Data Protection Act in May 

  • CBSL, AG’s Dept., Justice Ministry consulted for preparation

By Zahida Rizvi


The final draft of the Data Protection Bill, which was recently released to the public after amendments of key provisions made in the original Draft Bill, will be presented to the Cabinet of Ministers, and thereafter published as an Act in May.

Speaking to The Morning Business, Information and Communication Technologies Authority (ICTA) Director and Legal Advisor Jayantha Fernando stated: “A high-level implementation task force has recently been appointed to define the roadmap for the implementation of the Data Protection Bill, and to identify options for the Data Protection Act (DPA) models.”

The ICTA Director further pointed out that at this stage it would be a formal public document, and further modifications are to be made, while several changes have currently been made to the substantive provisions of the original Draft Bill released in December 2019, including the rearrangement of key provisions.

“The changes were based on the feedback of a number of stakeholders, including the Central Bank of Sri Lanka (CBSL), Attorney General’s Department, and Ministry of Justice,” he added.

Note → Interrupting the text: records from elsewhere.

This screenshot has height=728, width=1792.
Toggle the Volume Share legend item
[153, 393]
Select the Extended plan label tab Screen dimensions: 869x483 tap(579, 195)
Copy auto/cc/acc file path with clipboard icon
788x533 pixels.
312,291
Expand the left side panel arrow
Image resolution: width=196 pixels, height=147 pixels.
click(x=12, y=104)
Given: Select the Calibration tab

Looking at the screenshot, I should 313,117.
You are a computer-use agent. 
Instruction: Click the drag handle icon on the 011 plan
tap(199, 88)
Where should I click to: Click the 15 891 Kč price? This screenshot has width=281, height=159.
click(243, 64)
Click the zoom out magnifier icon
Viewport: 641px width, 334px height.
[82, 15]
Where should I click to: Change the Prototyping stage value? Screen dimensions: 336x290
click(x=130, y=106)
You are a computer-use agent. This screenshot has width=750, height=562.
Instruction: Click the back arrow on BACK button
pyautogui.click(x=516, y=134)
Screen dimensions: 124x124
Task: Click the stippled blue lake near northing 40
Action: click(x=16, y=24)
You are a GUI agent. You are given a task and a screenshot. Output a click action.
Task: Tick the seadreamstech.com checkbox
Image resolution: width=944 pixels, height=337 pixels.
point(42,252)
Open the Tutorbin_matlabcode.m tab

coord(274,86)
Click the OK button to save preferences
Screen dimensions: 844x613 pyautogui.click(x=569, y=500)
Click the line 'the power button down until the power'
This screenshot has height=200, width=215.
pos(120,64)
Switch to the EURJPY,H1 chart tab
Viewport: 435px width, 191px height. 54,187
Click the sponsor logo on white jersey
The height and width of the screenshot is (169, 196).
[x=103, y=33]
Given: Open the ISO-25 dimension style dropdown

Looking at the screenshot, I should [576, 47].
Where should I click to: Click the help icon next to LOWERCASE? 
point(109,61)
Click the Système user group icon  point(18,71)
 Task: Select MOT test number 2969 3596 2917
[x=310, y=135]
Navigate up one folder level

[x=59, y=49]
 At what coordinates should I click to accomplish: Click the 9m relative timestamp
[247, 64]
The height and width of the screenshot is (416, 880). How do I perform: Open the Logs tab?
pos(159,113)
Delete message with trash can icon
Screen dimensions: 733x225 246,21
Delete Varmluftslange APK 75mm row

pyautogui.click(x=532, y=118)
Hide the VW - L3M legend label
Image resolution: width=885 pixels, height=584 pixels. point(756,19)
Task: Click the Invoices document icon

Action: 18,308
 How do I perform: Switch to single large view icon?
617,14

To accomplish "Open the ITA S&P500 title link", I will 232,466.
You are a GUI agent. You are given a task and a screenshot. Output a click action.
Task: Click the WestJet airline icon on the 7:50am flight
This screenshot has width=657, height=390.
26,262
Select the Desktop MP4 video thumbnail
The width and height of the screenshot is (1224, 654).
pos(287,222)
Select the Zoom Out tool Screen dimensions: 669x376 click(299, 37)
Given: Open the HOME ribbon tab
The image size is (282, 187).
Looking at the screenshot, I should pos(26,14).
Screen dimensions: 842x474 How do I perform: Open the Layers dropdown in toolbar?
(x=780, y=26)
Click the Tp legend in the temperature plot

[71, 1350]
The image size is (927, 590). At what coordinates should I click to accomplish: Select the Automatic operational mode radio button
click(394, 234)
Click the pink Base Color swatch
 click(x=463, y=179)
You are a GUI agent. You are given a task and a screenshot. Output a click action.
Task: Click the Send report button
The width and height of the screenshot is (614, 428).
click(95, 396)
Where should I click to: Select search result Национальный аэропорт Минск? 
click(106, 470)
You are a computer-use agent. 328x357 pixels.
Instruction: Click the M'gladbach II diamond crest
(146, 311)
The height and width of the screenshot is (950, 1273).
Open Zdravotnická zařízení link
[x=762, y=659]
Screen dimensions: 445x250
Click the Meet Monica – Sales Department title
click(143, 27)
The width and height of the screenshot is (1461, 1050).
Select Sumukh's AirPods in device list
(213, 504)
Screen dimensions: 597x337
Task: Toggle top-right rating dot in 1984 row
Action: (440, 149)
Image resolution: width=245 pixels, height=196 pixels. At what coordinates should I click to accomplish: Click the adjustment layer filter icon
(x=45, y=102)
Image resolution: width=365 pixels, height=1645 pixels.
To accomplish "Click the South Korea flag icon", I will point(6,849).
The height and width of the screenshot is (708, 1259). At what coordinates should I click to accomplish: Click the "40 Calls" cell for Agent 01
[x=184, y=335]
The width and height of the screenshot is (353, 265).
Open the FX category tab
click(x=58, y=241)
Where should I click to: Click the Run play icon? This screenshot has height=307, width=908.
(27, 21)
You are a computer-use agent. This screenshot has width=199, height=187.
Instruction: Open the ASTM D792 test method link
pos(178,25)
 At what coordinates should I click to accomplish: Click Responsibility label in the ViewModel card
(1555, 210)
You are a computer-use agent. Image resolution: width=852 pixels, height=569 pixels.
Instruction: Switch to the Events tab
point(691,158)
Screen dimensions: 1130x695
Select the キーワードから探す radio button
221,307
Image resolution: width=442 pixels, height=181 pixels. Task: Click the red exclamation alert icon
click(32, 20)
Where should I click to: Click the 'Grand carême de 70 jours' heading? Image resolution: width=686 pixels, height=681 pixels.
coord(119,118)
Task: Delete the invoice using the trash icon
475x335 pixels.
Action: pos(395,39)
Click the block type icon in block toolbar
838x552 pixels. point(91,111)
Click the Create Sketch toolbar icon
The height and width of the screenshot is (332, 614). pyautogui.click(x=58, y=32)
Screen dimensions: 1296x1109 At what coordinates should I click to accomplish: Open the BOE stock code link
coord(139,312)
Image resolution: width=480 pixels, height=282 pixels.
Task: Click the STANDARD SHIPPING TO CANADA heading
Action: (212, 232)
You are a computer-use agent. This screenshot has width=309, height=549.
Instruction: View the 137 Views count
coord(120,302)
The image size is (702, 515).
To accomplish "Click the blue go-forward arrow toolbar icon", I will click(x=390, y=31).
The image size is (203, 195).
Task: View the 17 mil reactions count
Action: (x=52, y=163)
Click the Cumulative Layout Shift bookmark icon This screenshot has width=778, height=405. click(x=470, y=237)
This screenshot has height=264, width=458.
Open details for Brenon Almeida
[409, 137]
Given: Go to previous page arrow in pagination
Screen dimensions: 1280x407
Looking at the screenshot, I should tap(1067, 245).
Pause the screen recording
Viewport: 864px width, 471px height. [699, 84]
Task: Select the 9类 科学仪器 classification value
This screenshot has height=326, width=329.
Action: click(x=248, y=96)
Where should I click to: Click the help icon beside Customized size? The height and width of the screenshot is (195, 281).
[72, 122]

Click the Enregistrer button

He also highlighted the key measures introduced in the latest version of the Bill. The Data Protection Management Programme requires Government departments, banks, telecom operators, and organisations to be accountable for processing personal data as a self-regulatory mechanism. 

Further, a Data Protection Authority will process the Right of Appeal requests by citizens against entities for refusal of their requests under the Law. Another aspect of Data Protection Impact Assessment (DPIA) is centred on entities carrying out high-risk processing. An instance where DPIA is relevant is when different organisations carry out digital adoption that results in the collection of sensitive individual data. The Bill also defines the criteria for cloud hosting of data under the provisions governing cross-border data flows, and includes safeguards when data is hosted outside the country.

The Data Protection Authority will instruct government and private sector entities on processing personal data, and impose penalties in the event of non-compliance. It further authorises a Right of Appeal from these decisions to the Court of Appeal.

The drafting committee took into account international best practices such as the Organisation for Economic Co-operation and Development (OECD) Privacy Guidelines, Asia Pacific Economic Co-operation (APEC) Privacy Framework, Council of Europe Data Protection Convention, EU General Data Protection Regulation, and laws enacted in other jurisdictions such as the UK, Singapore, Australia, and Mauritius, the state of California, as well as the relevant Indian Bill, when formulating the said draft legislation.

The original Draft Bill has already been released to the public through the ICTA website, and reviewed by the Attorney General (AG) for compliance with Article 77 of the Constitution, with the preliminary observations of the AG received by the drafting committee in July last year. 

The drafting committee’s responses to the AG’s observations were also reviewed by an independent review panel chaired by Justice K.T. Chitrasiri.